Nous n’en venons à nous poser ce faux problème de notre valeur que si quelque personne nous a enjoint·e de prouver notre valeur. Alors, forcément, l’idée fixe de notre valeur devient pré-occupante, à la lettre : elle en vient à précéder toute mise en action. « Ce que j’ai à dire a-t-il vraiment de l’intérêt ? », avant toute prise de parole. « Qui suis-je pour prétendre à un tel poste ? », au moment de choisir une activité. Plus génériquement : « qui suis-je pour prétendre faire ceci ou cela ? »

Le piège se referme, car croire qu’agir c’est prétendre, c’est aussitôt contaminer le champ des actions expérimentales et libres par l’angoisse de sa propre valeur. On devient happé·e par la question de la légitimité, ce faux problème terriblement minant qui rend le fait même d’agir inquiétant. Faux problème aux effets parfaitement concrets, car si la légitimité est un fondement attendu, une propriété des choses – je suis, ou ne suis pas, légitime –, il va alors falloir prouver mon mérite d’exister et d’être là.

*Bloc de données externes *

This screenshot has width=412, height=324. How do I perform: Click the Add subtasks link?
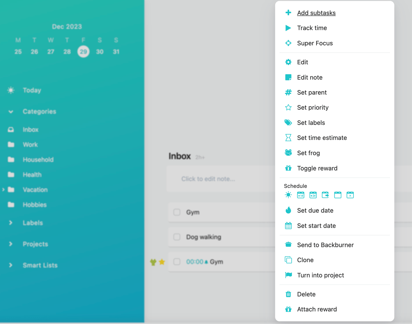pos(316,13)
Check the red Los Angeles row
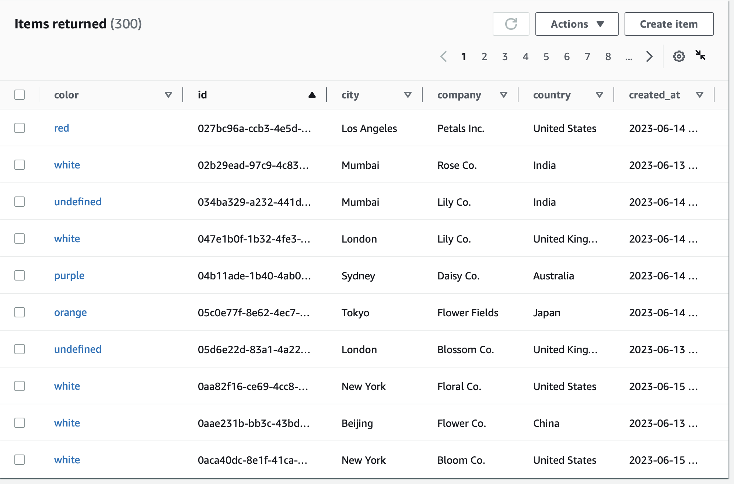The image size is (734, 484). coord(20,128)
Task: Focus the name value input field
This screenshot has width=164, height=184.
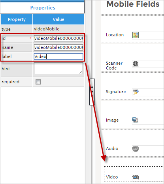Action: (58, 47)
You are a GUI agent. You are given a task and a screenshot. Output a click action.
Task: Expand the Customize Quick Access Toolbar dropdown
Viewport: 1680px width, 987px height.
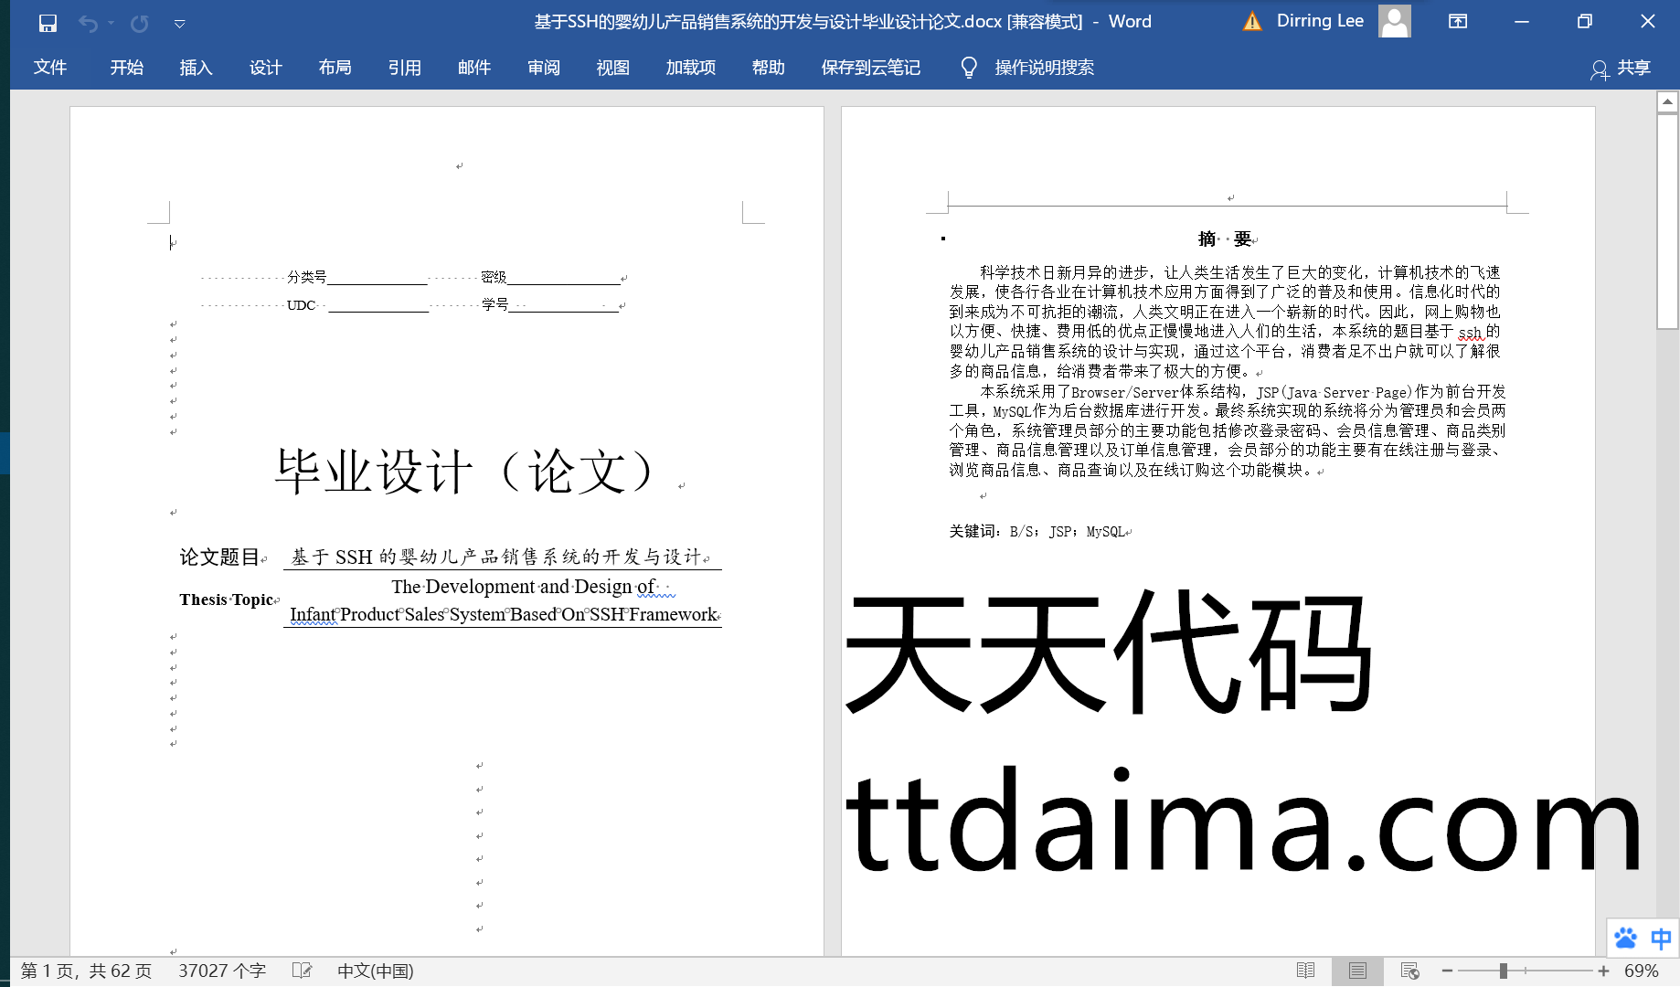180,24

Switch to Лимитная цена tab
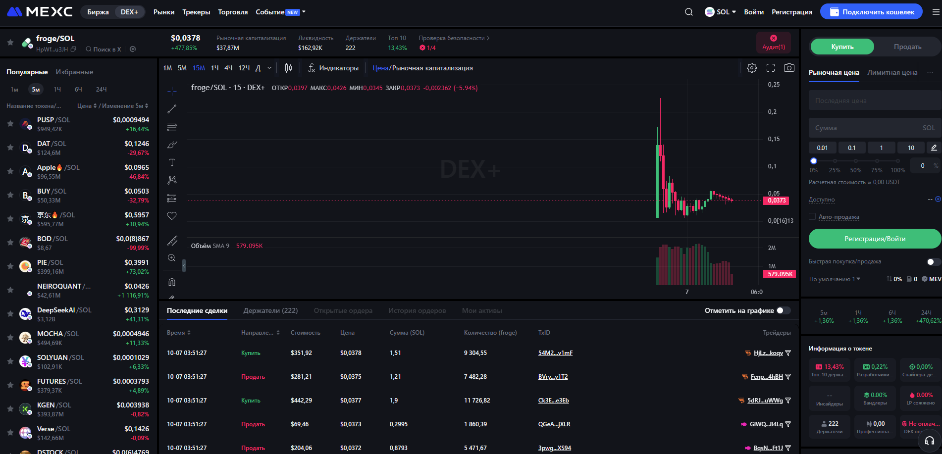892,72
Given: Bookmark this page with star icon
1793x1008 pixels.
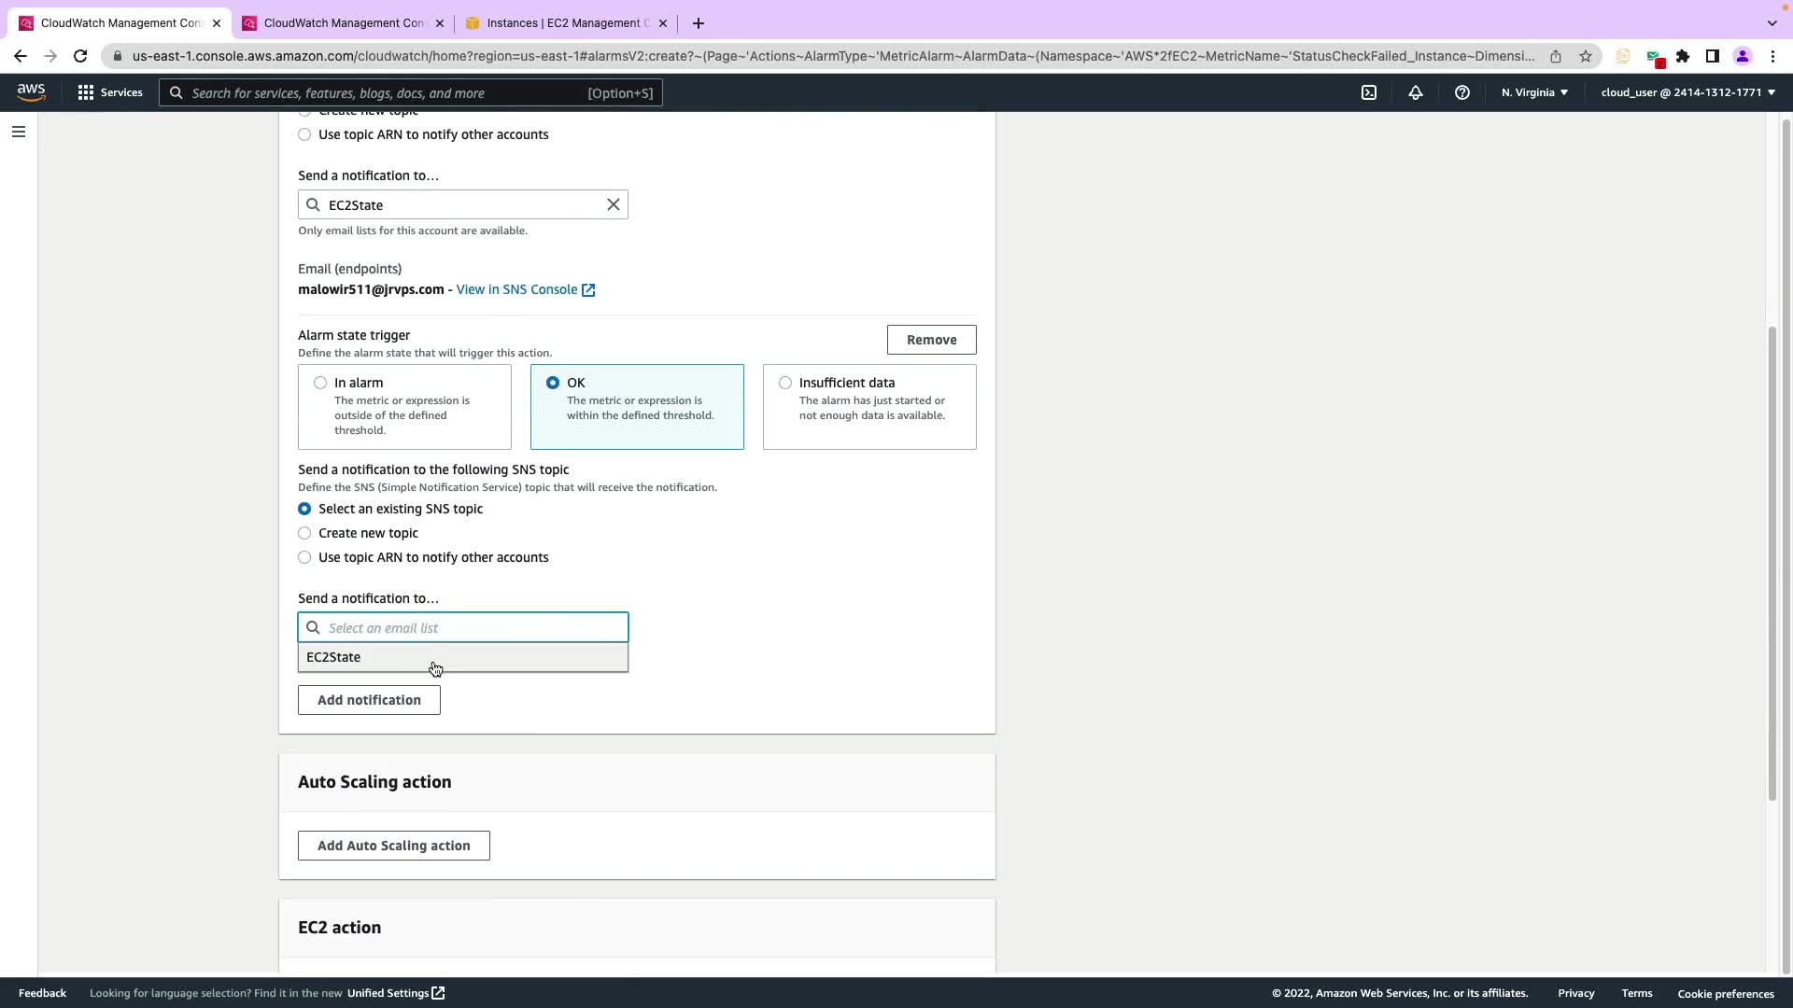Looking at the screenshot, I should point(1585,56).
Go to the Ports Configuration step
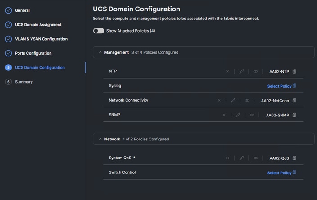Viewport: 317px width, 200px height. point(33,53)
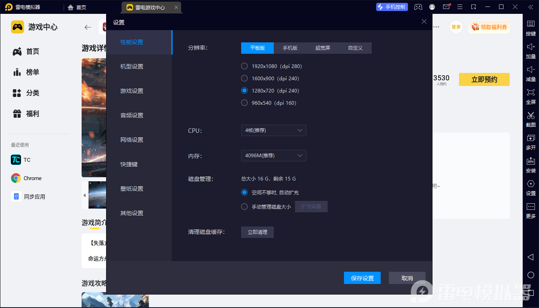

Par exemple, le travail gratuit est souvent obtenu, ou plutôt extorqué, en faisant croire que son effectuation permettra aux individus de prouver leur valeur : être une bonne mère, être un chômeur digne qui cherche un emploi, être une militante engagée pour la cause, etc. [3] « Je suis une bonne mère parce que je fais ce travail domestique » : une telle explication causale permet toutes les exploitations ! Cet usage manipulatoire des valeurs – l’amour, la passion, la dévotion pour autrui, etc. – fait croire aux individus qu’ils auront une valeur qu’on les somme de démontrer par des activités définies. (La conditionnalité comme premier outil du maître.)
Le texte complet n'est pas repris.